» TASK BRIEF: Set down, exactly and with nothing added, the lines running from the one that holds "717x1568 pixels." to the final line of the records. Pictures stay out of the copy.

(Records drawn from a dataset)
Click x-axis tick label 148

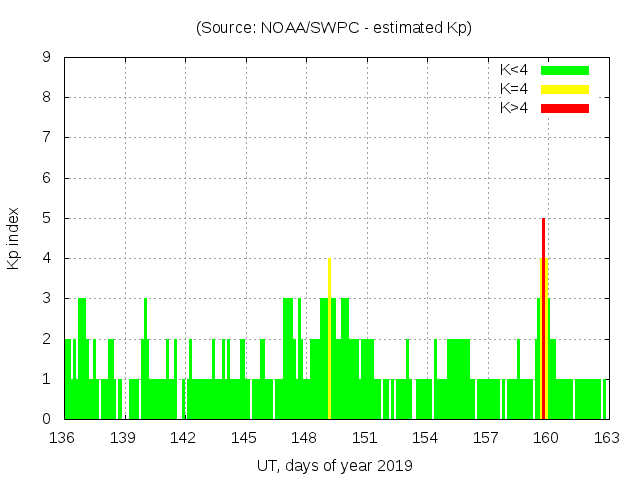(304, 438)
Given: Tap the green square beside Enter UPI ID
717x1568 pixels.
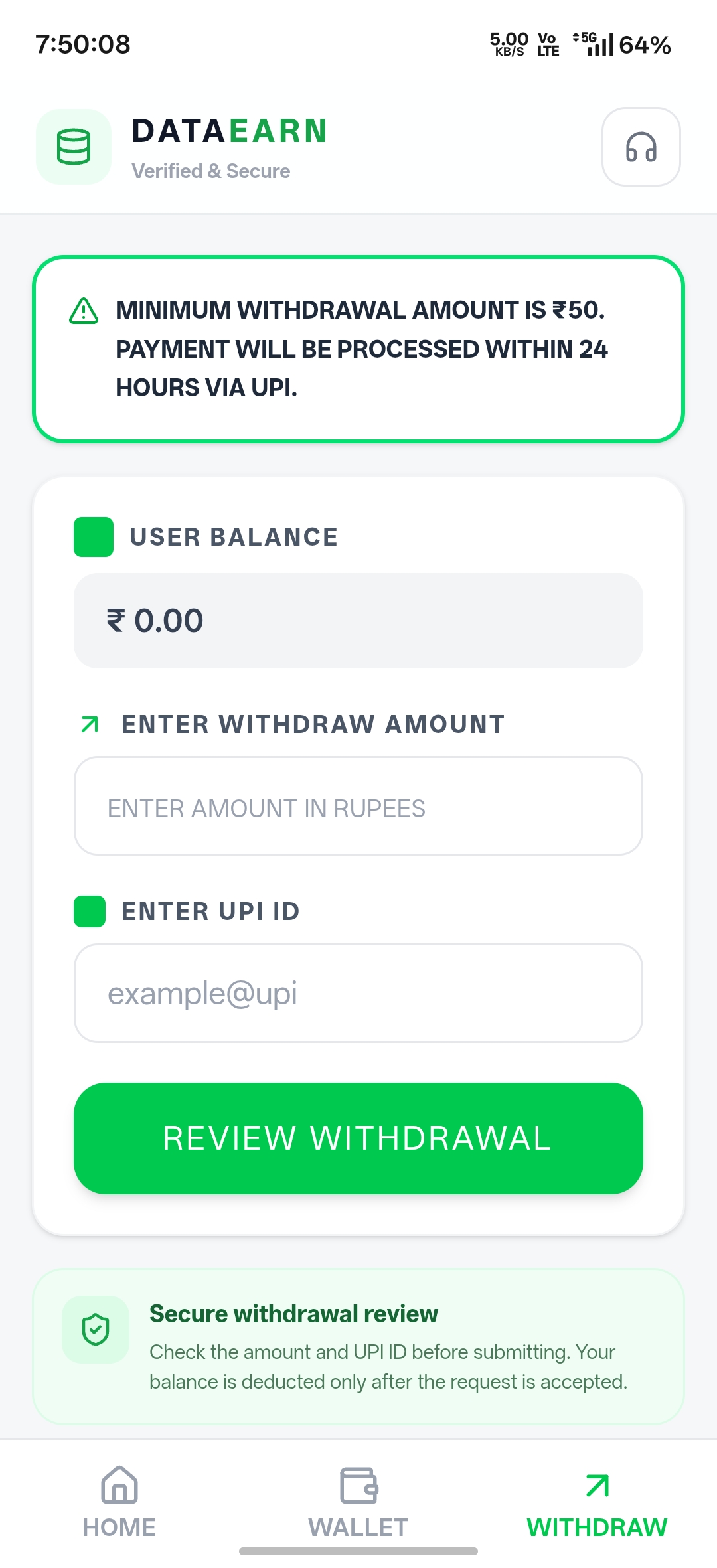Looking at the screenshot, I should point(90,911).
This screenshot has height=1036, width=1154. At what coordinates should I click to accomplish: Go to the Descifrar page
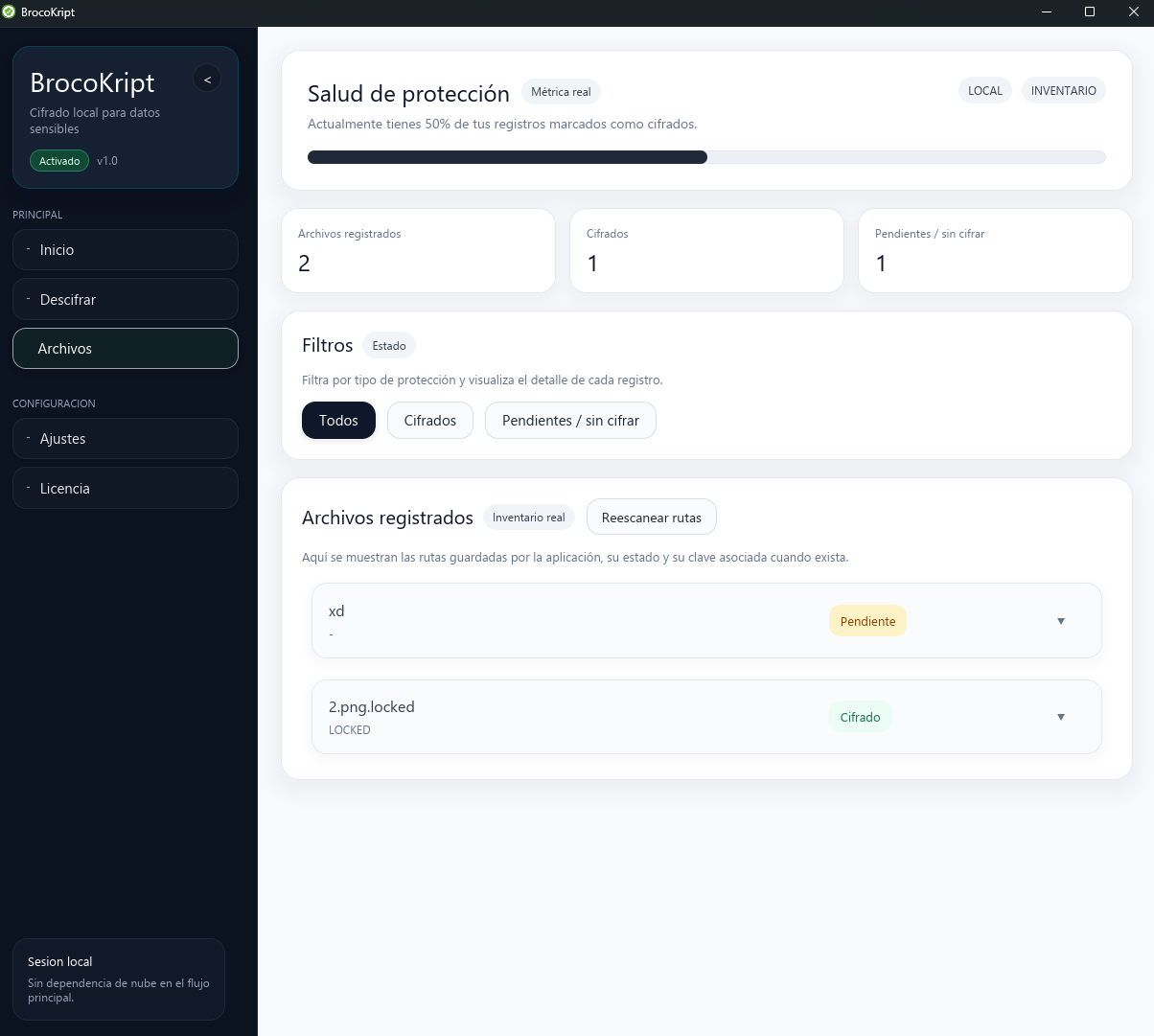pyautogui.click(x=126, y=299)
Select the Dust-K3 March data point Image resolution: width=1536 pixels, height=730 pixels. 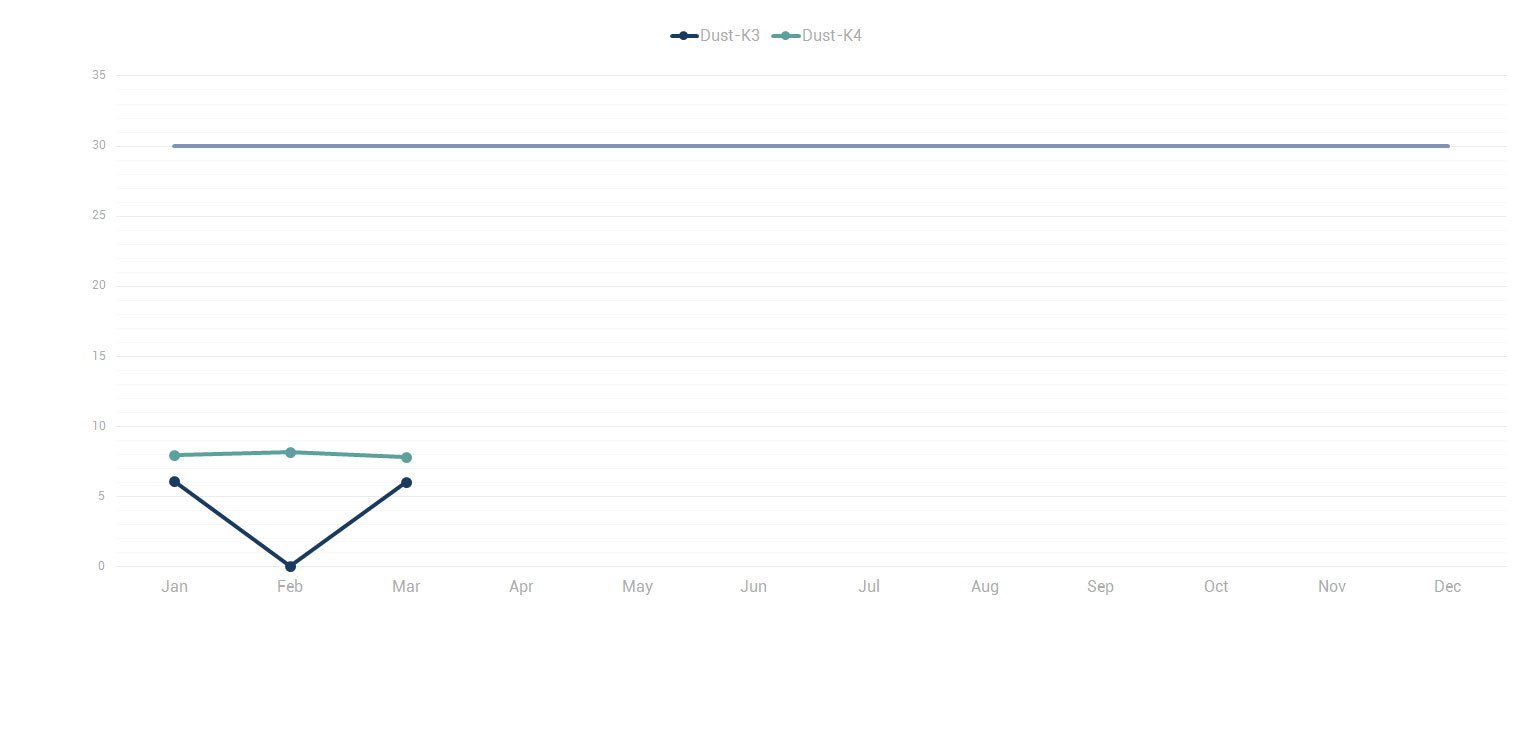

» RESULT OF THE TASK:
717x1568 pixels.
Looking at the screenshot, I should point(90,911).
This screenshot has height=1036, width=1154. At what coordinates should I click to accomplish: Go to the Descifrar page
pyautogui.click(x=126, y=299)
Select the Dust-K3 March data point Image resolution: width=1536 pixels, height=730 pixels. 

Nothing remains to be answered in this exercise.